Count the lines in the three blocks below that contain the string "This" and give only that number.

■ GIVEN DATA:
···
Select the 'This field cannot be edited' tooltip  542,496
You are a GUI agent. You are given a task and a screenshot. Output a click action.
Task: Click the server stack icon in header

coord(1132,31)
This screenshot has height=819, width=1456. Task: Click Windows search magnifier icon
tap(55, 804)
···
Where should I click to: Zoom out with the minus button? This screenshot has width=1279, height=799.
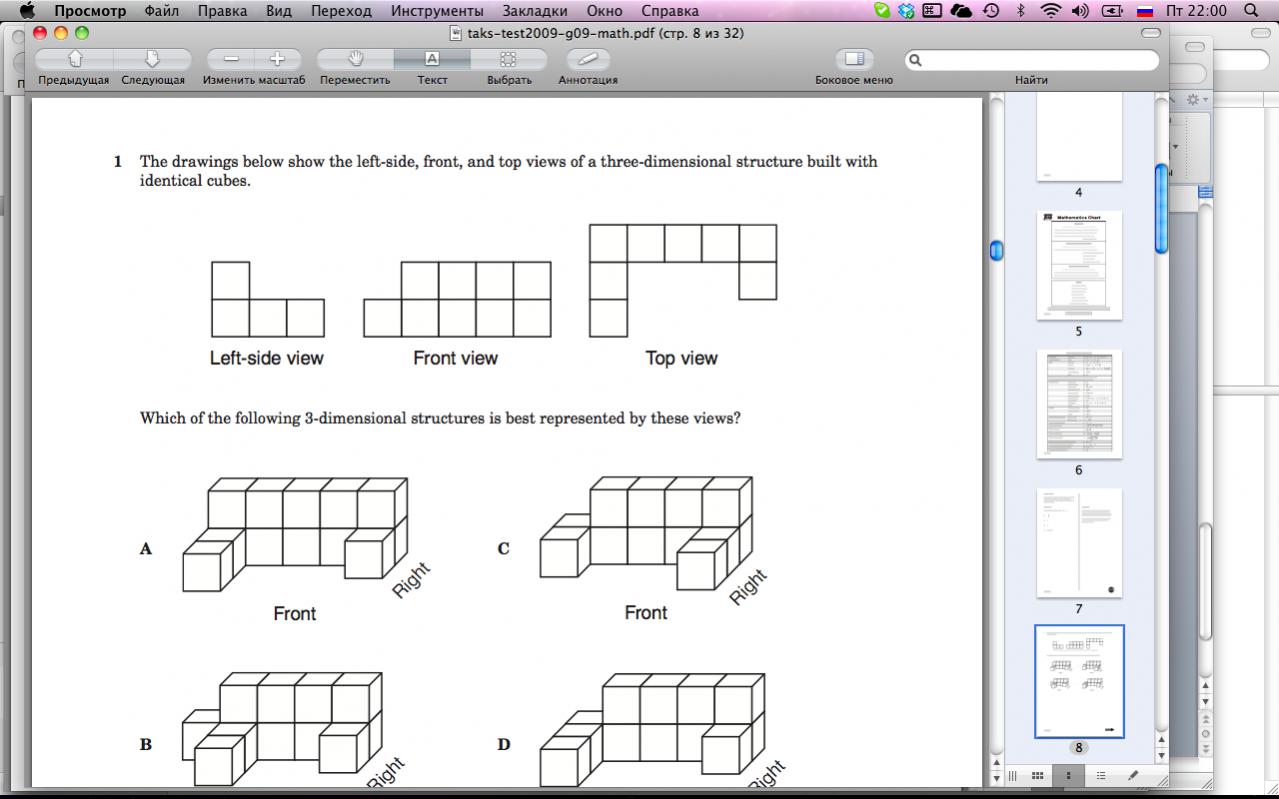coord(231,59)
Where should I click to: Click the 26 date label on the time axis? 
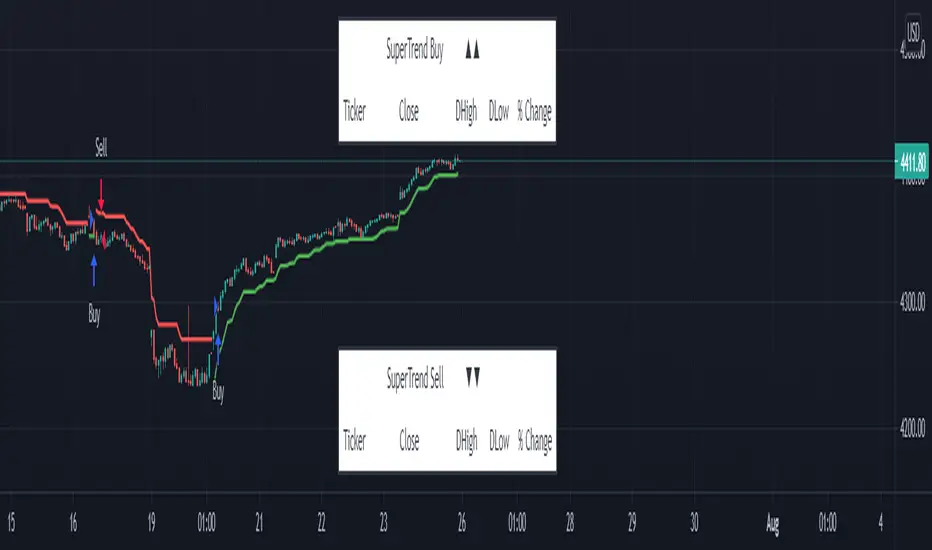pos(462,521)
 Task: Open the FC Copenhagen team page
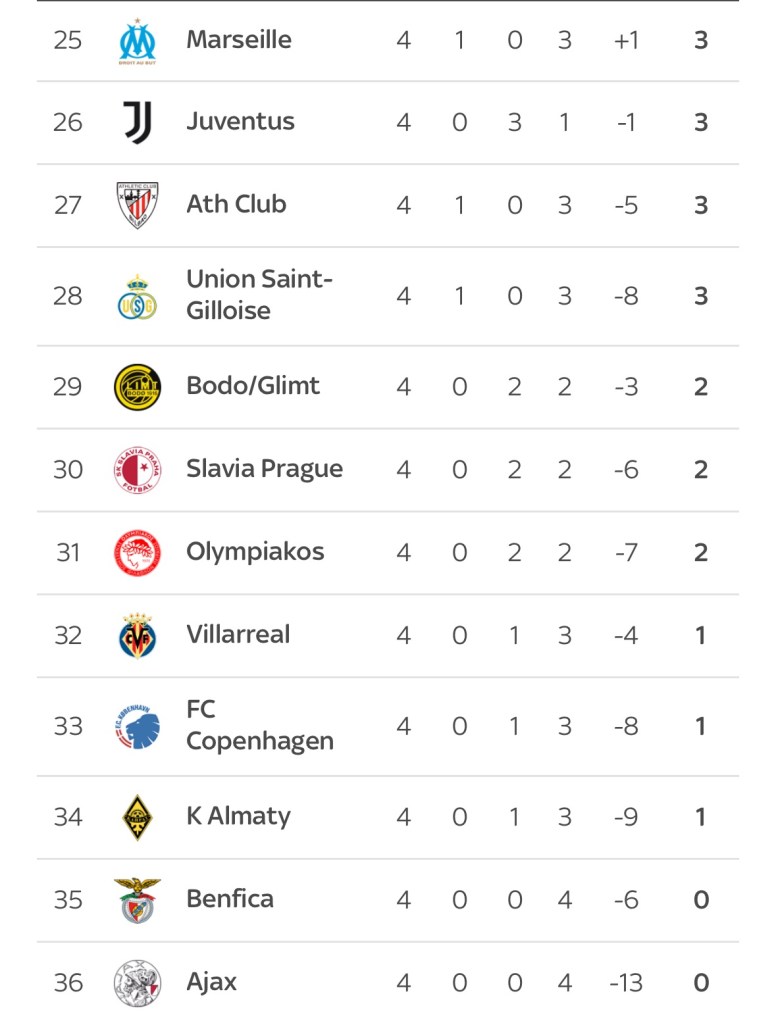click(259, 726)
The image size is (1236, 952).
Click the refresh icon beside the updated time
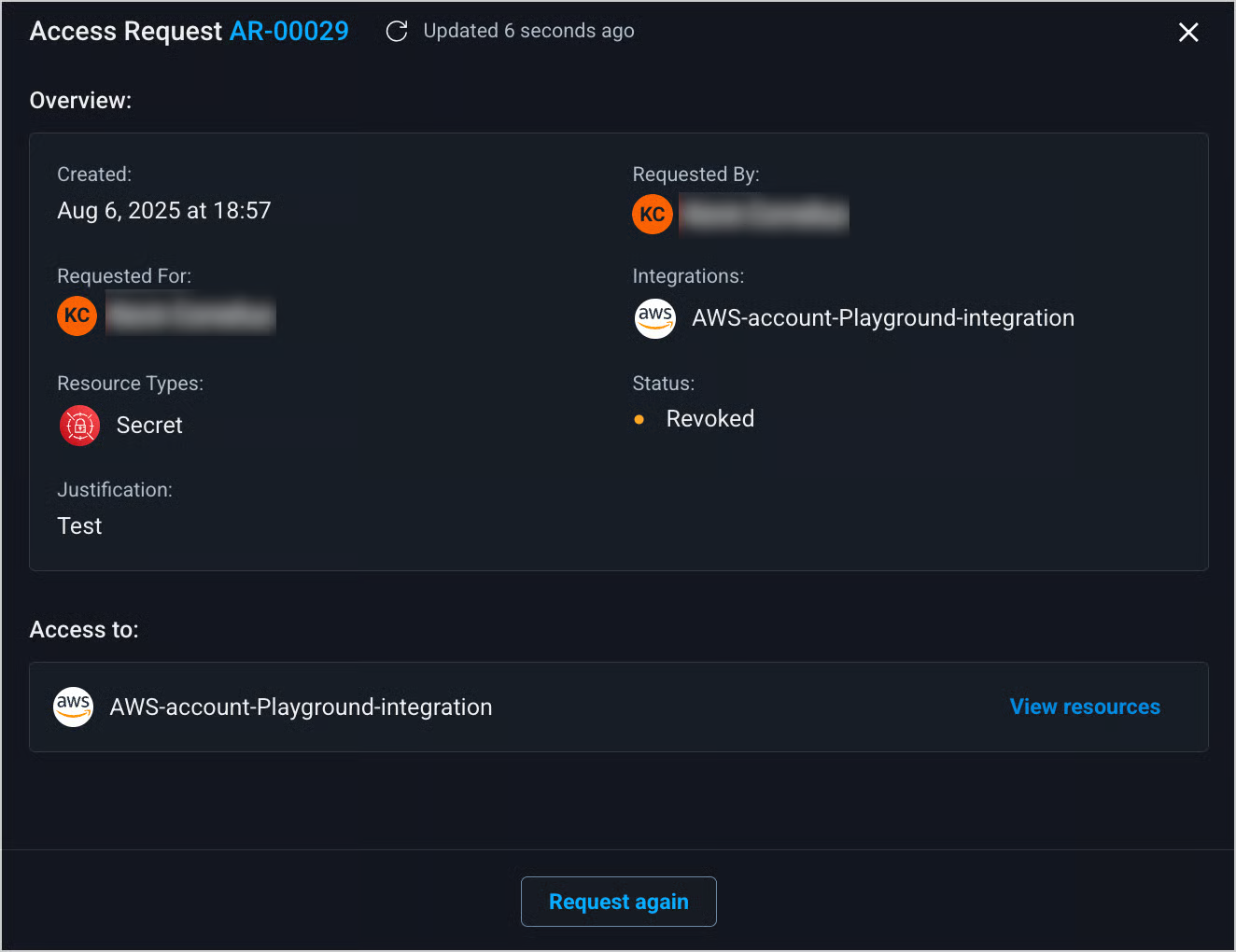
···
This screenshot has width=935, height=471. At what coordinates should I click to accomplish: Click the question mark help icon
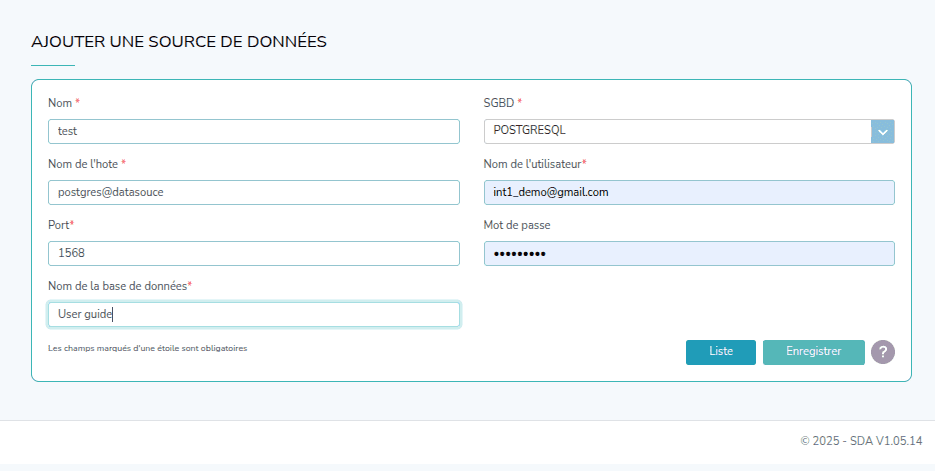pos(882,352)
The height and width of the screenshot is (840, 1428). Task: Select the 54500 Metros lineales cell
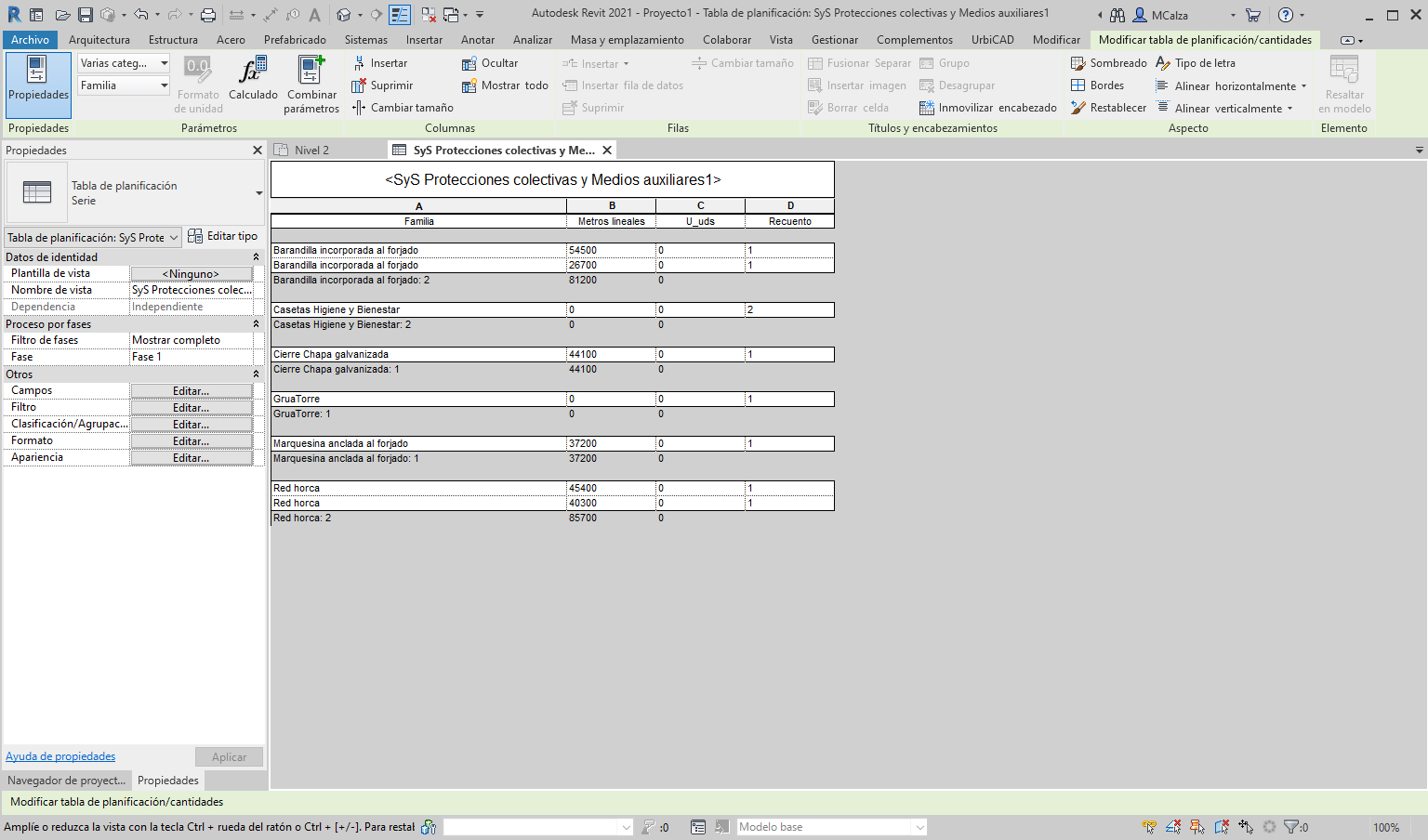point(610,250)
···
■ ANSWER TO THE TASK:
4